# Losing Air



## flipper42 (Apr 8, 2011)

Temp Change?


----------



## MR. ED (Jan 21, 2008)

flipper42 said:


> Temp Change?


No. It’s pretty consistent down there. Nothing extreme.


----------



## Rick A (Apr 15, 2016)

It shouldn't be losing air with consistent temps, but I find it hard to believe that the temp in your garage hasn't dipped since you filled it up in the fall. 15 or 20 degrees will definitely make a difference. Mine stays inflated year round, when it gets hot in will swell and soften when temps dip. With a leak I would expect it to be near flat after a couple months but if the temps are similar to when you filled it, I would check the valves first.


----------



## jsheglund (Feb 20, 2021)

I think with chambers acting different you can rule out temp as a factor.


----------



## MR. ED (Jan 21, 2008)

Rick A said:


> It shouldn't be losing air with consistent temps, but I find it hard to believe that the temp in your garage hasn't dipped since you filled it up in the fall. 15 or 20 degrees will definitely make a difference. Mine stays inflated year round, when it gets hot in will swell and soften when temps dip. With a leak I would expect it to be near flat after a couple months but if the temps are similar to when you filled it, I would check the valves first.


Didn’t think about that! Yeah it’s colder now than before. I’m going to inflate them all to the same psi and check in a week or two. Much thanks.


----------



## MR. ED (Jan 21, 2008)

jsheglund said:


> I think with chambers acting different you can rule out temp as a factor.


I just kinda pumped them up half-assed to get it to sit properly on the trailer. I never checked with the little psi reader. Thanks.


----------



## Rockgizmo (May 21, 2009)

Squirt a few shots of 303 in each of the valves then pump the tubes up a bit and give it a day. Might not be making a good seal around the actuator inside the valve.


----------



## Will Amette (Jan 28, 2017)

I like to leave my tubes a little soft in storage to keep them from getting over-pressurized if/when the temperature goes up, but it's just in a carport, not a garage. I do notice that the four chambers often feel differently when it gets cold out.

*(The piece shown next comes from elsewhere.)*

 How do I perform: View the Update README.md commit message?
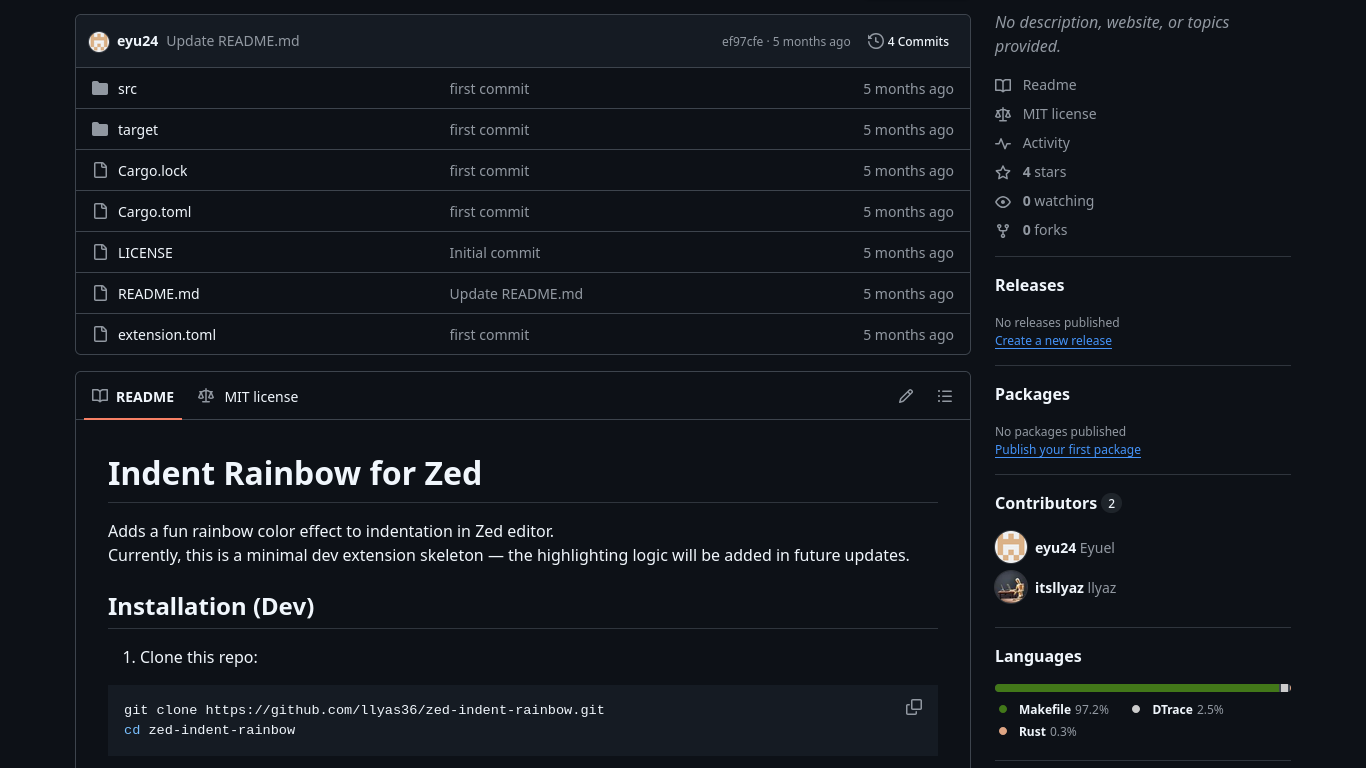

I agree with Rick A that if there were a leak in one or more chambers, they would be flat not soft. Unless they're REALLY soft and the other two are still as stiff as when you left them.


----------



## MR. ED (Jan 21, 2008)

Rockgizmo said:


> Squirt a few shots of 303 in each of the valves then pump the tubes up a bit and give it a day. Might not be making a good seal around the actuator inside the valve.


I did earlier today. PSI gauge wouldn’t read such a low number I guess. Kinda got them all close with the thumb pressure method. Thanks everyone. I’ll report back in a week or so.


----------



## Andy H. (Oct 13, 2003)

MR. ED said:


> I did earlier today. PSI gauge wouldn’t read such a low number I guess. Kinda got them all close with the thumb pressure method. Thanks everyone. I’ll report back in a week or so.


Check the temp now and when you check the pressure again in a week.


----------



## B4otter (Apr 20, 2009)

That's the problem with the gauges I've found available - the scale is too big to get readings down to tenths of pounds or even quarter pound. I have not tried the digital one, 'though - replaces cap on your valve and gives you reading when activated. Anyone have one and want to weigh in?

Have won free beers at "guessing" when on trips with people who bring gauges, guess my thumb/palm/elbow is pretty well educated after 50 years of experience...


----------



## MR. ED (Jan 21, 2008)

B4otter said:


> That's the problem with the gauges I've found available - the scale is too big to get readings down to tenths of pounds or even quarter pound. I have not tried the digital one, 'though - replaces cap on your valve and gives you reading when activated. Anyone have one and want to weigh in?
> 
> Have won free beers at "guessing" when on trips with people who bring gauges, guess my thumb/palm/elbow is pretty well educated after 50 years of experience...


Huh, Pretty slick. They’re 35$ at cascade and look to be solar powered. Not sure I’m really that concerned about it. If it’s an issue I’ll contact the manufacturer or just pump as needed. I guess I was under the impression that a newish boat would hold air longer but I’m no boat expert. Thanks


----------



## Nanko (Oct 20, 2020)

B4otter said:


> That's the problem with the gauges I've found available - the scale is too big to get readings down to tenths of pounds or even quarter pound. I have not tried the digital one, 'though - replaces cap on your valve and gives you reading when activated. Anyone have one and want to weigh in?
> 
> Have won free beers at "guessing" when on trips with people who bring gauges, guess my thumb/palm/elbow is pretty well educated after 50 years of experience...


The one I have reads down to about .35 then shows 0. I find these caps helpful when pulling a trailer up and down passes.


----------



## peernisse (Jun 1, 2011)

jsheglund said:


> I think with chambers acting different you can rule out temp as a factor.


Not really. It is not at all unreasonable that you could fill unequal amounts of air into the chambers that looks and feels good, but as the temp drops some look flatter than others.


----------



## peernisse (Jun 1, 2011)

MR. ED said:


> Should my fairly new, hardly used raft be losing air as it sits in my garage? I pumped it up in the fall while I was working on my trailer and noticed today that 2 of my chambers were way softer than the other 2. Just curious... I've always bagged up my little cat at the end of the season so this is all new to me. Thanks and be gentle


Sounds like your boat cooled down and you can now see which chambers have less air. That happens as you inflate and a baffle pushes into an adjacent chamber. The boat looks and feels equally inflated at the time, but if it cools of and contracts you can see some chambers maybe had less air. If you had a leak they would be totally flat. Just top 'er off.


----------